THtace ahora siete años que un capitán apellidado Scilingo desvelaba los vuelos de la muerte en Argentina y hubo quien en aquellos días veía en este militar una cierta simpatía hacia el arrepentido que nos descubría la verdad. Aquellos días recorría Extremadura una mujer entrañable como Matilde Artés. Sacha, que es como todos la conocemos, es una abuela de Plaza de Mayo que recuperó a su nieta Carla de las garras de los torturadores y asesinos de su hija Graciela. Fue ella quien nos desveló que tras el arrepentimiento de Scilingo se escondía un asesino y poco más.
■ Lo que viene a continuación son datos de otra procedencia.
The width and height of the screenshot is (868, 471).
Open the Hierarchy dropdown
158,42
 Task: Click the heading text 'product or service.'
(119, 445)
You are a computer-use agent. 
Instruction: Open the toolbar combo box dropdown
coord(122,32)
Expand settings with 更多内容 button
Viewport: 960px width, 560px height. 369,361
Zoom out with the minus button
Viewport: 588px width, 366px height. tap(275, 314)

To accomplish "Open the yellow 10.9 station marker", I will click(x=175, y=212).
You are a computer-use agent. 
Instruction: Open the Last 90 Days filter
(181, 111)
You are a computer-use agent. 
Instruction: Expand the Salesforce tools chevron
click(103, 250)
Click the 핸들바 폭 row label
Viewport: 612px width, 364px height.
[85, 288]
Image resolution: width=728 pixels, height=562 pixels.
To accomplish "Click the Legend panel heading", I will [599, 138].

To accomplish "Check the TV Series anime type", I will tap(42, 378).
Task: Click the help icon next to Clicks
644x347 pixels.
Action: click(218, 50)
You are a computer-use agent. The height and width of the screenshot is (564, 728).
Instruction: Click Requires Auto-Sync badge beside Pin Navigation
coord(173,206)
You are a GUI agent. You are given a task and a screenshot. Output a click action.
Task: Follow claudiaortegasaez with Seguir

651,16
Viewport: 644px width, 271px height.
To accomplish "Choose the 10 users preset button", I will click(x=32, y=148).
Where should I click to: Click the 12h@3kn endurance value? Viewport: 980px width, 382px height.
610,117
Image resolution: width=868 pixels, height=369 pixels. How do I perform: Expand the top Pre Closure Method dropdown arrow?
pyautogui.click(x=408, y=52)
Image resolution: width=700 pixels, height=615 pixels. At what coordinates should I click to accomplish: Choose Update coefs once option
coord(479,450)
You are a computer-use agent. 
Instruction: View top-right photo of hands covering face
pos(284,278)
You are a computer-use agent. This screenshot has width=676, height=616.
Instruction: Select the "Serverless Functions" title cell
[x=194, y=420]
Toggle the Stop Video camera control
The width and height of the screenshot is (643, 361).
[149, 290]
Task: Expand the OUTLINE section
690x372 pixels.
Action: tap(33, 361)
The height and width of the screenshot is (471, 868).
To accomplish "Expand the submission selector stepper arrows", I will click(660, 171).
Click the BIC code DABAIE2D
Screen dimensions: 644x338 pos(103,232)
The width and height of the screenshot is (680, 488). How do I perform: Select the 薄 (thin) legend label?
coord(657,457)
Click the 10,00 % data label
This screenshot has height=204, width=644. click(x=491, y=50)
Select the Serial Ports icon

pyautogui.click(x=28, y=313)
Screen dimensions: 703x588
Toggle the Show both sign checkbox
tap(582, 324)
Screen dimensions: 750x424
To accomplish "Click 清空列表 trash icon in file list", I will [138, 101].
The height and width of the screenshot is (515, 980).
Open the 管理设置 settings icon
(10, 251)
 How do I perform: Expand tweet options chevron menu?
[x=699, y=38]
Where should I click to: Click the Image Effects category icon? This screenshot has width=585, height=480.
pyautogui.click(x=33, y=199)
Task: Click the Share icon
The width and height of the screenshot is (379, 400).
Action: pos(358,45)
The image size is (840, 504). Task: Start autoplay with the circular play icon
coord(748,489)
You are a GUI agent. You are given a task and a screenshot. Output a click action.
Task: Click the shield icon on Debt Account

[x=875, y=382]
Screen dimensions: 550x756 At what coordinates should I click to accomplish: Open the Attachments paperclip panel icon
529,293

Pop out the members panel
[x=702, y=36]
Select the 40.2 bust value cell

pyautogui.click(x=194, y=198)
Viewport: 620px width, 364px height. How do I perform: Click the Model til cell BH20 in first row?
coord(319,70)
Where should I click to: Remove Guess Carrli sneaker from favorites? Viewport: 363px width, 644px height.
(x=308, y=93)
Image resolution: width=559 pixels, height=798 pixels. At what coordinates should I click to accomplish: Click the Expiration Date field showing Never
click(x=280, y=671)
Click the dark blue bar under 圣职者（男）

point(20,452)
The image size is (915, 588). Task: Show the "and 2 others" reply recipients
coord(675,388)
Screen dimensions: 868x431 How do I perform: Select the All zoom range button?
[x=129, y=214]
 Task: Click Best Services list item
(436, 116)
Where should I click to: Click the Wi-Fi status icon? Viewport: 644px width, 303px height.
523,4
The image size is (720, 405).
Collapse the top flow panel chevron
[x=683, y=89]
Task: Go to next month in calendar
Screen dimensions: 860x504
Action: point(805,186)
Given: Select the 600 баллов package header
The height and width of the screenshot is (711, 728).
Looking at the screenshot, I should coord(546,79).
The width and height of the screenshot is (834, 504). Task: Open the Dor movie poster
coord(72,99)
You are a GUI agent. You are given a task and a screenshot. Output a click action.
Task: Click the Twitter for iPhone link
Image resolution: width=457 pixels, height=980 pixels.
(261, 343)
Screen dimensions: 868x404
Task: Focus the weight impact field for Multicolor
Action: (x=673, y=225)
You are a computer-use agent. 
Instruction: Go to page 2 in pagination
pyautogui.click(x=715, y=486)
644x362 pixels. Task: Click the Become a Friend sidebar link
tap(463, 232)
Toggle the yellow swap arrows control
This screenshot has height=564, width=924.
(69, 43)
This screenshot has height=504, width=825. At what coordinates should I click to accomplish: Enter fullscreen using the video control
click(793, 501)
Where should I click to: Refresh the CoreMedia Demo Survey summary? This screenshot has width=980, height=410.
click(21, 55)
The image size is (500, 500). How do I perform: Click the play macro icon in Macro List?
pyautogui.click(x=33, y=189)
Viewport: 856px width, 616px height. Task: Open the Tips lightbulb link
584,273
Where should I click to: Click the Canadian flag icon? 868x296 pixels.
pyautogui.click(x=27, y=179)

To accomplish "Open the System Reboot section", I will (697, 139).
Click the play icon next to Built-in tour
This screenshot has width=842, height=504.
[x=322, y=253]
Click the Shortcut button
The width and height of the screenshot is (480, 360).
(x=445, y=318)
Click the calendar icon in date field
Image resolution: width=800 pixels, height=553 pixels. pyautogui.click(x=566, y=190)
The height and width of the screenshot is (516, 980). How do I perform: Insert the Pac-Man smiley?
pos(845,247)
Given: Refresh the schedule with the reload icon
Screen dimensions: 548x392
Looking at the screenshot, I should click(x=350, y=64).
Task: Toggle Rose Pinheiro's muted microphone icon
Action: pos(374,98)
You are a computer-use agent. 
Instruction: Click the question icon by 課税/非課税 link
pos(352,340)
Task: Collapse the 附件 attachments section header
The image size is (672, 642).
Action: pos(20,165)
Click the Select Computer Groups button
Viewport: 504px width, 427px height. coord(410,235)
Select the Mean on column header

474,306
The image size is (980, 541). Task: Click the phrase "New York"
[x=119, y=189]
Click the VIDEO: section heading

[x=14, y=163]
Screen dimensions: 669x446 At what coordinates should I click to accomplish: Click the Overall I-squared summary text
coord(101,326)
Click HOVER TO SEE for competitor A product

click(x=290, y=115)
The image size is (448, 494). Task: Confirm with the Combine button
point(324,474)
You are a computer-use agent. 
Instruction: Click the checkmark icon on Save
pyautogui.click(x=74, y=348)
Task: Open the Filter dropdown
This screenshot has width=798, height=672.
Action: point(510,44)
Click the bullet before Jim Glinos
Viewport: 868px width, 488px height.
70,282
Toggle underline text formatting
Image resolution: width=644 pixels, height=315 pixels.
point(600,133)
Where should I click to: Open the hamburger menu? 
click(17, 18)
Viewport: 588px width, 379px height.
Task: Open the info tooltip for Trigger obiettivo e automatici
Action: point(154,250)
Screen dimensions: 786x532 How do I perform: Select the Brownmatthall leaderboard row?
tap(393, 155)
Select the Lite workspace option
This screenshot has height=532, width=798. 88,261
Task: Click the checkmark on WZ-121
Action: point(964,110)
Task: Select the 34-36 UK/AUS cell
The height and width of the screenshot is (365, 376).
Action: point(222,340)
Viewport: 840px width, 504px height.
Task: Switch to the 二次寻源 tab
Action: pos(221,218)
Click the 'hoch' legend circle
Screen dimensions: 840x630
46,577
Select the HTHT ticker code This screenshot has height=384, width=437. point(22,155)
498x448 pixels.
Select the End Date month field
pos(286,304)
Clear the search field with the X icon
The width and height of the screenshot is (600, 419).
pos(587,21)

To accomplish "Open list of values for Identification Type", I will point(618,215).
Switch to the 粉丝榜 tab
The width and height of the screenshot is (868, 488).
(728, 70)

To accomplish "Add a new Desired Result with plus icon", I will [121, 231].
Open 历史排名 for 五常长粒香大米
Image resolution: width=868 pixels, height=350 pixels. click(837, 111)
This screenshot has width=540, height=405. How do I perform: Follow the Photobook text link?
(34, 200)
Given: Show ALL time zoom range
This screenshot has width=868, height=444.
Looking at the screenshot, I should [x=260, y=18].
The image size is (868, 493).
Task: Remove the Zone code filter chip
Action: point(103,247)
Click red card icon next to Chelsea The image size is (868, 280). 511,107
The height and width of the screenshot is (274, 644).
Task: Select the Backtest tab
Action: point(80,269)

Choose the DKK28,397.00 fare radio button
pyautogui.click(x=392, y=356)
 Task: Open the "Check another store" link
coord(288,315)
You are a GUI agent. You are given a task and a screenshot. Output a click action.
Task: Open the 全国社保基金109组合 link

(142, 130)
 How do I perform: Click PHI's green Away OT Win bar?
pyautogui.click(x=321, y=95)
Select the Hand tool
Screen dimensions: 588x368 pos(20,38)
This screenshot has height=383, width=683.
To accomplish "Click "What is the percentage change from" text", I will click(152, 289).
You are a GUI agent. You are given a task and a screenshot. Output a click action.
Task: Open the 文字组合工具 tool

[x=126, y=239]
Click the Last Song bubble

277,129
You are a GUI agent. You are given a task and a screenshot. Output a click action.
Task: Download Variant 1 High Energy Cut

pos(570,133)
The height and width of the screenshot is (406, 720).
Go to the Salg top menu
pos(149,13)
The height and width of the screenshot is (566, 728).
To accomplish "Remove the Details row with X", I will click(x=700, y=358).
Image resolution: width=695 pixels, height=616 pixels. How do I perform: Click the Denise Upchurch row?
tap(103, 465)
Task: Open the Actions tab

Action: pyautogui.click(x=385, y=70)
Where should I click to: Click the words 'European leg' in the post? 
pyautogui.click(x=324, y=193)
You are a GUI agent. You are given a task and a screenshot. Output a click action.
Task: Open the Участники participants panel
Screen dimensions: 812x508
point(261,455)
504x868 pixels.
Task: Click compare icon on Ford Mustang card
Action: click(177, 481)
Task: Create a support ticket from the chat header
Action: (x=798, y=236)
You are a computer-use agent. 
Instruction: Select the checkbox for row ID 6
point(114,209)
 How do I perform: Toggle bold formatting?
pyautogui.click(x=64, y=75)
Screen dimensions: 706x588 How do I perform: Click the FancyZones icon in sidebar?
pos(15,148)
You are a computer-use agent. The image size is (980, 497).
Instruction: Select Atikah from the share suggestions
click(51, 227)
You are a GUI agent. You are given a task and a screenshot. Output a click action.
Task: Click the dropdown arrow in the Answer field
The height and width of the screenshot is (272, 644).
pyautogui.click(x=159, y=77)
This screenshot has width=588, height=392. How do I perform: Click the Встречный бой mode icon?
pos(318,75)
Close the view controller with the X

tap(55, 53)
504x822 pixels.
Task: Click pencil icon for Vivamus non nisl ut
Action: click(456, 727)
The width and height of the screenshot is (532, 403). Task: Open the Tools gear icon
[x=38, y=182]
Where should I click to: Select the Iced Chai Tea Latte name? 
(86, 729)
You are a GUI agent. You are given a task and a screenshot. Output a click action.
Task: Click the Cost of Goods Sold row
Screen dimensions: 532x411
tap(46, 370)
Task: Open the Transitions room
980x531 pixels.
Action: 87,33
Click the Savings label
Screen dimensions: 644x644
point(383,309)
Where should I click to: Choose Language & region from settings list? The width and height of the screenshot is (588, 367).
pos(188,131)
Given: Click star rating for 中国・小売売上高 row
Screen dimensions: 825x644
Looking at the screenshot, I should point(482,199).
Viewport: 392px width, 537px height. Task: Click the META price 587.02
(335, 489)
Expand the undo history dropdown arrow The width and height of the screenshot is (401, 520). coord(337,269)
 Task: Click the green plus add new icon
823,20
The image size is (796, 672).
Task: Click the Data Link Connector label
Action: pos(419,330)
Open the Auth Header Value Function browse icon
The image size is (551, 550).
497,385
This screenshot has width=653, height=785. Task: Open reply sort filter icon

El patético espectáculo de las últimas semanas, entre simulados desmayos y cinismos repugnantes, nos trae a la memoria los capítulos inconclusos de la historia de América Latina, esa historia que permite que Videla, Viola, Pinochet o Galtieri no hayan recibido la condena ejemplarizante que evite genocidios futuros. Cuando hace un par de años los políticos argentinos naufragaban en su corralito, alguien dijo que el problema del país radicaba en que quienes estaban destinados a regir la nación con cordura estaban en el fondo del océano o en el exilio. Para que aquello no vuelva a ocurrir se hacen imprescindibles las condenas, porque la impunidad es siempre semilla de nuevos genocidios.